> **Task prompt**
Every line in the data below from the one containing "Open the lyrics microphone icon" down to the one containing "Viewport: 214px width, 136px height.", both included, must be retyped exactly; no other line is to appear.

> **Dataset excerpts**
◇ ◇ ◇ ◇

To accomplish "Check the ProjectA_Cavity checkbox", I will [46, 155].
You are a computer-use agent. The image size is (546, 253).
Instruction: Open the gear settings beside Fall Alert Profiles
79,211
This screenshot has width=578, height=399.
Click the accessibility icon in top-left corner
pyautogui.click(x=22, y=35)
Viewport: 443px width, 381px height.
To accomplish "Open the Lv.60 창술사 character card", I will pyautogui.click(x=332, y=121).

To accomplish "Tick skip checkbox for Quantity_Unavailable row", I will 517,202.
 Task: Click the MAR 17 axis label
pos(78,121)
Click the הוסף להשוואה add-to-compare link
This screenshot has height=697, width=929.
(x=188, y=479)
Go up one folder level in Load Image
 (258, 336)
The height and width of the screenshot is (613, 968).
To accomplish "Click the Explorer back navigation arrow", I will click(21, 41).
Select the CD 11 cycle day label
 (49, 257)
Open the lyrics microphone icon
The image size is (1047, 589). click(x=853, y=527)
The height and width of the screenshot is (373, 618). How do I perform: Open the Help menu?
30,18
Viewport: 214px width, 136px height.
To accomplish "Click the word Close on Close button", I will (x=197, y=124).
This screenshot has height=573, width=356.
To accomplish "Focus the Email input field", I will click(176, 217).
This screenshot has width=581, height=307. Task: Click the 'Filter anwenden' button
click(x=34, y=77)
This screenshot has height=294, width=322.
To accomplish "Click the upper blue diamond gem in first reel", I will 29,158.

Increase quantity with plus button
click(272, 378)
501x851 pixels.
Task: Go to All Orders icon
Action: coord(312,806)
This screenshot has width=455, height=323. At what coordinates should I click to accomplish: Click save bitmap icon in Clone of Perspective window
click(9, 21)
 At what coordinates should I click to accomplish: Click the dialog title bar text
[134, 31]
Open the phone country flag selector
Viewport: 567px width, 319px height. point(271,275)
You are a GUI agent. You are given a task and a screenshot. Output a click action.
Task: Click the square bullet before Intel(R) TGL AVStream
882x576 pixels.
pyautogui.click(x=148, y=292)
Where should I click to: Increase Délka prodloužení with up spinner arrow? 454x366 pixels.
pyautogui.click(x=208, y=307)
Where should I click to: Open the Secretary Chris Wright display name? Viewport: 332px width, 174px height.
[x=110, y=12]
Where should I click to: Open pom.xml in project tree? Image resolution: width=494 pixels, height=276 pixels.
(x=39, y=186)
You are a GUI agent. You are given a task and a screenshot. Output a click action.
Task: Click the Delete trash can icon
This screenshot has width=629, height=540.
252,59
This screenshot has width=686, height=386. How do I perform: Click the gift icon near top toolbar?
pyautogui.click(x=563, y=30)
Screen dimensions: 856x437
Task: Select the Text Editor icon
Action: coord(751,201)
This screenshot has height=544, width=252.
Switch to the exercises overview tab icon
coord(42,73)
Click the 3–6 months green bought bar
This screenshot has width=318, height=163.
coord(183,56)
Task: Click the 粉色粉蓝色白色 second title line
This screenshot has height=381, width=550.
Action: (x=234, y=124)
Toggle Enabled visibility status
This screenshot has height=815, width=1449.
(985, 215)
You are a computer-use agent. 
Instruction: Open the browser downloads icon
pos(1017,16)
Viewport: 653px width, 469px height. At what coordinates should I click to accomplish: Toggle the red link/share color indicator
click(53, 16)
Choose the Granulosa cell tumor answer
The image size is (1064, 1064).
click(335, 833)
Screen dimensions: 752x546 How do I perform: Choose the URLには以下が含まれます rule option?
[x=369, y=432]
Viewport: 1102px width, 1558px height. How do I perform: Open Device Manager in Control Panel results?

◇ ◇ ◇ ◇

> **Written reply**
Open the lyrics microphone icon
The image size is (1047, 589). click(x=853, y=527)
The height and width of the screenshot is (373, 618). How do I perform: Open the Help menu?
30,18
Viewport: 214px width, 136px height.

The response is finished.